Training Well Before the Train Leaves the Station.
When rolling out a large system then it can be difficult to coordinate training with deployment, as the latter may be delayed by unforseen circumstances. So when the system is rolled out, users may have forgotten the training they have received. They may need to repeat the training, or to go on a refresher course. A related hazard is:
Hazard(b) - Training is rarely comprehensive. Although training may give a grounding in the use of a system, deployment often (especially for medical applications) turns up cases where it is difficult to see how they should be properly recorded on the system. User's find this frustrating as they are typically keen to ensure that the work they have done is adequately recorded and represented. These problems can arise out of precise meanings of system terminology (for example, what is meant by a patient 'review').
Allocate resources for a local team member to become a 'local expert' on using the system.
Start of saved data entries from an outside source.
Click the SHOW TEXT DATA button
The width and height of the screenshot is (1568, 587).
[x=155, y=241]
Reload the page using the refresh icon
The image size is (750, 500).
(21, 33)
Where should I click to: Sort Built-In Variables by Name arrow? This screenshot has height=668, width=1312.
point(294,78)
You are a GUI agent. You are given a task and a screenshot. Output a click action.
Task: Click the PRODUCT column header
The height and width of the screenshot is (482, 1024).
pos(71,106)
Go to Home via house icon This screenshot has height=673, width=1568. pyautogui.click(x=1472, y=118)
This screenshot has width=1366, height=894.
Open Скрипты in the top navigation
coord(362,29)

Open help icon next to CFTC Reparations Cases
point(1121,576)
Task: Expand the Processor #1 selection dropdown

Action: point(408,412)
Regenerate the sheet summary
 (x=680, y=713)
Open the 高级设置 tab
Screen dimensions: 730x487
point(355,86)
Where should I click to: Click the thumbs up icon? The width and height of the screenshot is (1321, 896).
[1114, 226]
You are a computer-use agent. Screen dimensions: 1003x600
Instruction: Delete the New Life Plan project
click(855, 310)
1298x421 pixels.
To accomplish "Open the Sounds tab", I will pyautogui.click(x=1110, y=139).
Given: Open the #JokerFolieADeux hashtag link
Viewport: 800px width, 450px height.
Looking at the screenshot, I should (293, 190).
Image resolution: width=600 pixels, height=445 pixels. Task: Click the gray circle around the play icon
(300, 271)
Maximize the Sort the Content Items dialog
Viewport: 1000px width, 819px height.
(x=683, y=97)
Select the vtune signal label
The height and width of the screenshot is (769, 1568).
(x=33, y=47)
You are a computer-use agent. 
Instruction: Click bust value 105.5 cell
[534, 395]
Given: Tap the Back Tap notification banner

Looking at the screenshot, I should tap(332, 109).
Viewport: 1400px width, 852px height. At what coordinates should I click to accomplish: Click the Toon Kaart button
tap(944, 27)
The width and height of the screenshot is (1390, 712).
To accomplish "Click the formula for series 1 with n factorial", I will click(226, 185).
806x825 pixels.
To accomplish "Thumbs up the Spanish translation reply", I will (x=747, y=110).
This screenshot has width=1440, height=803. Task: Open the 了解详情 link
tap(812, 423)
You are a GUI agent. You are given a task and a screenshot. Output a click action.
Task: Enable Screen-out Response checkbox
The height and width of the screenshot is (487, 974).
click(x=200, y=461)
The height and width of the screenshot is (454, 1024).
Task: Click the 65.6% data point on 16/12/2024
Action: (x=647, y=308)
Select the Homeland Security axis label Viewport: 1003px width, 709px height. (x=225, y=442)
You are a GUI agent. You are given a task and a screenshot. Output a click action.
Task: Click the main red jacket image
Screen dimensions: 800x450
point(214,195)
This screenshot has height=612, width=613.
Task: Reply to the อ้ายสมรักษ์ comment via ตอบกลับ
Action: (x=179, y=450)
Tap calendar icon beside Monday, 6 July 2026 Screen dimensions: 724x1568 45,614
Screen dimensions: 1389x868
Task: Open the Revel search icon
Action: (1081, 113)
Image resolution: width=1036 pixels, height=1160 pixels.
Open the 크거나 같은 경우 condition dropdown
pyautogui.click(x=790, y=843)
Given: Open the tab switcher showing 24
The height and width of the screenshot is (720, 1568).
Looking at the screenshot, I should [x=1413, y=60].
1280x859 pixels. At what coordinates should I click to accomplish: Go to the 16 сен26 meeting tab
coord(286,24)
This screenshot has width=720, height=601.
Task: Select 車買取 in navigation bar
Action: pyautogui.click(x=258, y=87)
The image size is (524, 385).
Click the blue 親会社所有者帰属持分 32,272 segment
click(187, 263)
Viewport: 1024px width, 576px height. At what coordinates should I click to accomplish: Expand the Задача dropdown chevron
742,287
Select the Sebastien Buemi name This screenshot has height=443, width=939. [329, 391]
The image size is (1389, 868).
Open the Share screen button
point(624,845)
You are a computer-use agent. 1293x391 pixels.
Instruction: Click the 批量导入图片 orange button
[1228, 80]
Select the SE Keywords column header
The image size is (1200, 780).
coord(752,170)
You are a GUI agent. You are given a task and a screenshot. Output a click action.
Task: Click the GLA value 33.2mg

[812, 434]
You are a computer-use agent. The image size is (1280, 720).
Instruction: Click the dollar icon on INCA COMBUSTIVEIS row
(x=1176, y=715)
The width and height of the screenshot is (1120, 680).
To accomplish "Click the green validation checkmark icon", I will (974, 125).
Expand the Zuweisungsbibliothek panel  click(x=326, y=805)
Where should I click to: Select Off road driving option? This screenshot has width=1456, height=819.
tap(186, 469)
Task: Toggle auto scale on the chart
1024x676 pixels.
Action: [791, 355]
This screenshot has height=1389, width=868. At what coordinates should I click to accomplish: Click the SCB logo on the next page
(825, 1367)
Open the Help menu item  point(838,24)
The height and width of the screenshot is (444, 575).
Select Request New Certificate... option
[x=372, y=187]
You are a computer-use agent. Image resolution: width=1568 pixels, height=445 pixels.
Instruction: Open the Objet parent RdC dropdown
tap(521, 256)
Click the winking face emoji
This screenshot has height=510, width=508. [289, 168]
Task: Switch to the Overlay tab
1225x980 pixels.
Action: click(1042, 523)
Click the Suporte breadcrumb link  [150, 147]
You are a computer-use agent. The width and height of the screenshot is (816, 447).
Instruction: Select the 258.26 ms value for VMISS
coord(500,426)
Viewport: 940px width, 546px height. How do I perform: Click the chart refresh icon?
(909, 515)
This person could both provide tutorial support in-situ, provide clarification on points of interpretation, and be a liaison point for the system developers.
Birth is neither an Accident nor an Emergency
(This story was told to me by Tom Lincoln.)
A very pregnant woman was admitted to A&E following an accident. Probably induced by the trauma, she gave birth in the A&E ward. This gave the computer the following problems (i) births could be registered only in the maternity ward. No other wards were given access to this facility. (ii) only patients admitted to A&E could be discharged or transferred from A&E; this therefore excluded the baby. The obvious solution, to arrange a virtual transfer for the mum to maternity from A&E so that she could give a virtual birth in maternity followed by a virtual transfer of mum and baby from maternity back to A&E was denied by the computer on the grounds that there were no spare beds for new admissions to maternity that night (true, as it happens). (Fortunately, a bed became available in maternity the next day, after mum was well enough to be moved out of A&E). 0The bed manager in maternity had to increase the number of available beds by one so that the virtual transfer for the purposes of giving birth could occur, then decrease the number of beds by one. Of course, both of these were reported by the computer to the director of clinical resources the next day.